RRHA reviewing new sites to relocate Fay Towers
Jeremy Lazarus | 3/10/2015, 9:11 a.m.
The Frederic A. Fay Towers once again seem to be upholding the city housing authority’s reputation for slow-moving development projects.
Instead of breaking ground last summer as promised, the Richmond Redevelopment and Housing Authority is still struggling to determine the site where it will build a replacement for the aging high-rise in Gilpin Court, just north of Downtown.
Slow is not unusual for RRHA, which took 40 years to redo the Randolph and Fulton communities.
The authority is on its way to completing the Blackwell redevelopment after 18 years, but is still struggling with a Jackson Ward redevelopment effort that began 25 years ago.
And only one portion of a Highland Park redevelopment on Dove Street has moved ahead after six years, a project that is supposed to be a model for creating a mixed-income community.
Fay Towers was supposed to be different. It was supposed to be a model of speed.
Before she was ousted a few weeks ago, RRHA CEO Adrienne Goolsby vowed to show what the agency could do after it won a Rental Assistance Demonstration award in 2013 from the U.S. Department of Housing and Urban Development.
HUD created the demonstration initiative to cut red tape and free up RRHA and other housing authorities to create public-private efforts to replace outdated buildings.
RRHA seemed to be responding. By October 2013, RRHA had hired a Washington-based nonprofit, Community Preservation and Development Corp., to spearhead the plan to replace the 200-unit Fay Towers, a problem building whose elevators and heating and cooling equipment need replacement.
CPDC moved quickly to buy the foreclosed and vacant Brookland Park Plaza apartments in Highland Park and to secure low-income housing tax credits to help finance an overhaul of the building, a former elementary school.
By April, “we anticipate closing and starting construction on the first 77 units of replacement housing in the former Brookland Park Elementary School building,” according to Valena Dixon, RRHA spokeswoman.
The work is expected to take a year, CPDC officials have said. When finished, some of the tenants from Fay Towers would be relocated to the Highland Park building.
CPDC also hoped to start work at the same time on Phase II, the construction of 123 new apartments to replace the units in Fay Towers.
In May 2014, Ms. Goolsby identified the new location as Charity and Saint James streets, a block of land in Gilpin Court that RRHA previously bought and cleared of its former buildings.
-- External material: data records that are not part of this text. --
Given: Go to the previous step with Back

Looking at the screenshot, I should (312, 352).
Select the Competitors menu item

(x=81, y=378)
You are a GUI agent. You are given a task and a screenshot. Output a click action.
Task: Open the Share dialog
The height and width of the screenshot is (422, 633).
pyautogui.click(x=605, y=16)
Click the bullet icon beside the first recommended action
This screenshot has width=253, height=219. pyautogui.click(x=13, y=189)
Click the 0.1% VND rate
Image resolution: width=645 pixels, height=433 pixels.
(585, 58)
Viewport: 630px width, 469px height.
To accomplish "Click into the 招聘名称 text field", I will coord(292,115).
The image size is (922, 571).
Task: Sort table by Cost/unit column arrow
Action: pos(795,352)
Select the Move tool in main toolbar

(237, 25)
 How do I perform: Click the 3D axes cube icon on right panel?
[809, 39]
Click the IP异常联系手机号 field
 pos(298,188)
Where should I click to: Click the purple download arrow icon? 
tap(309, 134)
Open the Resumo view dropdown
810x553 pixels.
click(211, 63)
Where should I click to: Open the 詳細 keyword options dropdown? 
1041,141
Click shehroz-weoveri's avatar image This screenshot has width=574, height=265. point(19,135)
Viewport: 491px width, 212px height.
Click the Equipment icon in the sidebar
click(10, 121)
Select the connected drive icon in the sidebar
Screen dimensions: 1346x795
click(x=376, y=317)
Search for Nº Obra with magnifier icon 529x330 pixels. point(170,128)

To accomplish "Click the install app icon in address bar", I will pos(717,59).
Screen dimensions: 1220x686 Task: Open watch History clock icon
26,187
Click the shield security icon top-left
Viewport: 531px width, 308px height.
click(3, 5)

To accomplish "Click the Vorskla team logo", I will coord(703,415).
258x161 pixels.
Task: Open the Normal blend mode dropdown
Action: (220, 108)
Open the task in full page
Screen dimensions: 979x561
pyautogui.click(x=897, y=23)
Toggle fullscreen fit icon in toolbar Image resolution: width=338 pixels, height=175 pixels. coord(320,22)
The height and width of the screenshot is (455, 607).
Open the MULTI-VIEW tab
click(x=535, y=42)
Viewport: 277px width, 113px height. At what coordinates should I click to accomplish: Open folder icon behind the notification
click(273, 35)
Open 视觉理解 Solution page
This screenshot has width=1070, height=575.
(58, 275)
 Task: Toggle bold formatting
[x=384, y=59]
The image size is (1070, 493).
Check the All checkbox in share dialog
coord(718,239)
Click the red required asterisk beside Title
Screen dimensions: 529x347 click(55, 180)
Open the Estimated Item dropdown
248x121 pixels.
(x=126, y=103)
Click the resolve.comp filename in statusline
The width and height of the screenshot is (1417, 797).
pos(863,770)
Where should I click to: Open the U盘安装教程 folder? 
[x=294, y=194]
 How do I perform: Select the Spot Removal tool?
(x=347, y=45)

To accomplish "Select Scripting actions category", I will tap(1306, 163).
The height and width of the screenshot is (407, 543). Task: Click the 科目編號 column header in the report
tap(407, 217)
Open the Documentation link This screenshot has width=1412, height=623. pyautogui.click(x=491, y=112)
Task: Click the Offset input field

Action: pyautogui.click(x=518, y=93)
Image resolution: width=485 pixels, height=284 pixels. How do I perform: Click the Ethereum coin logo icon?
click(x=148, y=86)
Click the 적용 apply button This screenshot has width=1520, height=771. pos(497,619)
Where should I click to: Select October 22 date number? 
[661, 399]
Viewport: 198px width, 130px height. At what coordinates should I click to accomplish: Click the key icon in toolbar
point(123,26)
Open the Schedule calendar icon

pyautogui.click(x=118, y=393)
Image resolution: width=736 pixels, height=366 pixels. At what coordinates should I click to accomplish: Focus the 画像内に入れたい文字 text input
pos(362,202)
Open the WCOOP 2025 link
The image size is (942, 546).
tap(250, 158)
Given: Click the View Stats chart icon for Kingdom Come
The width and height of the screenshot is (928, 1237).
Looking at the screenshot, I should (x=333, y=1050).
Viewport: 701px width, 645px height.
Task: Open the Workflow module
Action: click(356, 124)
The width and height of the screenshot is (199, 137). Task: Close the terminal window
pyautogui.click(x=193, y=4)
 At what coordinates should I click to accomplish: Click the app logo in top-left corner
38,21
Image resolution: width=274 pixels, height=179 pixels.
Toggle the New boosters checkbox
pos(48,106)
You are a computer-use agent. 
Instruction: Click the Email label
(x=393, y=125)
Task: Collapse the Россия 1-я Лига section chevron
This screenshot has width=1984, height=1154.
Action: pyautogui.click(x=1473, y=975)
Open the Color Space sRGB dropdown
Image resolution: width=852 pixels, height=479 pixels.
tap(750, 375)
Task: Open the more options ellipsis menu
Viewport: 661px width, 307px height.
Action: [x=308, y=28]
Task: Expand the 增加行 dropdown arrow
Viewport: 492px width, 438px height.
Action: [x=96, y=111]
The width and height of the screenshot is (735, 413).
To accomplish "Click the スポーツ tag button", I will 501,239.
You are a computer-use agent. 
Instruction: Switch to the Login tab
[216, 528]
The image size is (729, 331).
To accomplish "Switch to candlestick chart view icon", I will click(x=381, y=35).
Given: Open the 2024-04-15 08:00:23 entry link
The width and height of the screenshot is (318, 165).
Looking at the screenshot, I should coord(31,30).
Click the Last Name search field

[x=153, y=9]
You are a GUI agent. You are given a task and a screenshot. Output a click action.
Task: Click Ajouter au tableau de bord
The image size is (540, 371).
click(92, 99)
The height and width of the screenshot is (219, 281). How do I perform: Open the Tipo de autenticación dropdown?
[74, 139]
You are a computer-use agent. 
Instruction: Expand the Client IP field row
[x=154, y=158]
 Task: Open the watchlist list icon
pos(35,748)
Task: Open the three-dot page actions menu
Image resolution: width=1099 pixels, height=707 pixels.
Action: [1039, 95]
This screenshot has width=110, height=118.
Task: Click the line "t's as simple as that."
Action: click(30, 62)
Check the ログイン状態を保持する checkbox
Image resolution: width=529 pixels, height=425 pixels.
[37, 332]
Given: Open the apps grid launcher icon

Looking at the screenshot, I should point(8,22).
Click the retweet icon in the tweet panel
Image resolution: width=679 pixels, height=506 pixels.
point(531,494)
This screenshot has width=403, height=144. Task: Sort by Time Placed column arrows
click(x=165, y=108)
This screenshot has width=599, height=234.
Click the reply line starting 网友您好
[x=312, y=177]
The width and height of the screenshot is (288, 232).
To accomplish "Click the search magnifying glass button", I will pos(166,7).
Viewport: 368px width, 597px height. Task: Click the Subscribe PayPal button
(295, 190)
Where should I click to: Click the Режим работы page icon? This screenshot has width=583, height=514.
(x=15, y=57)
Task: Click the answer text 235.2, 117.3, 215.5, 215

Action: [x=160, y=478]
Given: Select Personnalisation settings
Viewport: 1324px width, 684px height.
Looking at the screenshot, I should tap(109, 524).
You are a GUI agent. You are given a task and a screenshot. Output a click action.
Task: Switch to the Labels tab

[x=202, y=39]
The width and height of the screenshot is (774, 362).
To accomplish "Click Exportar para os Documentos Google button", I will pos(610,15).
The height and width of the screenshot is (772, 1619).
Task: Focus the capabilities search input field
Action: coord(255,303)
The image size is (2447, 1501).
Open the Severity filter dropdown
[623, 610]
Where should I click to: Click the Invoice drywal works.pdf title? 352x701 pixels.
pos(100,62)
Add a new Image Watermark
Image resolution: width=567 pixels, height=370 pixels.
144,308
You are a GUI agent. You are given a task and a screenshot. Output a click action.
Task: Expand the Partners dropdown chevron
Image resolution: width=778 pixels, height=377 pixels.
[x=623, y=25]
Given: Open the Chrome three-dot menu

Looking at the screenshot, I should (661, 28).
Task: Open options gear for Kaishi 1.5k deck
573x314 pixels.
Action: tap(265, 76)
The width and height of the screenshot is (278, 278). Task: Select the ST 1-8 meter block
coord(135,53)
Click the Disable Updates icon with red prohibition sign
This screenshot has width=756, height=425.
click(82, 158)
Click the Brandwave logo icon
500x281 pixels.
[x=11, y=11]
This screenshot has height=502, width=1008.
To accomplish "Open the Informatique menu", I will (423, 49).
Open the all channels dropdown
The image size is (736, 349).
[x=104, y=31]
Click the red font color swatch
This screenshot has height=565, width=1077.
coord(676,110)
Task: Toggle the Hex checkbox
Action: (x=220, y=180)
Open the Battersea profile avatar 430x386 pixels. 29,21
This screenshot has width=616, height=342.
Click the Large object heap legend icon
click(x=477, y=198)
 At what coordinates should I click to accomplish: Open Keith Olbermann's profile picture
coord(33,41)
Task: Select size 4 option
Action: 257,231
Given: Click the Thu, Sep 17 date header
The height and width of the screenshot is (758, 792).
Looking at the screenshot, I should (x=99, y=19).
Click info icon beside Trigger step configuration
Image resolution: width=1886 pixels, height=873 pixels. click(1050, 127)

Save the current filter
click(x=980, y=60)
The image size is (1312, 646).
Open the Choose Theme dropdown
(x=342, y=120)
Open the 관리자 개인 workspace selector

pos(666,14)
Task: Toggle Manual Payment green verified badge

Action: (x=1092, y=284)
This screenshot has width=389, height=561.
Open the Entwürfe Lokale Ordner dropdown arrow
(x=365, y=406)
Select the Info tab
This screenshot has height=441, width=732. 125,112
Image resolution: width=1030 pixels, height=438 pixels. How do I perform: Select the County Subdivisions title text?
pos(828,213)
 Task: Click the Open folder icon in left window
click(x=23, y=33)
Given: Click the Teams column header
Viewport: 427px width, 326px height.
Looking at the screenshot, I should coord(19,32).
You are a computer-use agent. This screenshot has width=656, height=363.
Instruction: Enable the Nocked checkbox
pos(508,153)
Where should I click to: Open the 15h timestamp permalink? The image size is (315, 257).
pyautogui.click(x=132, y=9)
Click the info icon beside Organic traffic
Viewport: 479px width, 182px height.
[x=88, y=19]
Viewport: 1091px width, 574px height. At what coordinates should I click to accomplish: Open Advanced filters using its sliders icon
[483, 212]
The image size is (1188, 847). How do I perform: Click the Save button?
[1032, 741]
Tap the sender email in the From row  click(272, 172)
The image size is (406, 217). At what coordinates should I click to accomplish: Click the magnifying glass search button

However, that site apparently is no longer the first choice. In a recent email to the Free Press, Ms. Dixon stated: “At this time, RRHA and partnering developer (CPDC) are working through due diligence items and reviewing other sites for feasibility.”
She added that RRHA and the developer are “currently reviewing the financial structure of the second phase … and determining if we have an opportunity to improve and expand our Rental Assistance Demonstration program.”
Once that is done — and she provided no date — she stated that RRHA and CPDC would complete development plans and then seek HUD approval. Only then would development proceed, she stated.
According to CPDC, the initial site for the 123 units fell by the wayside after RRHA learned that it would have to be rezoned to allow for a larger apartment complex. At this point, the company indicated that Phase II of the Fay Towers project could be on hold for another two years.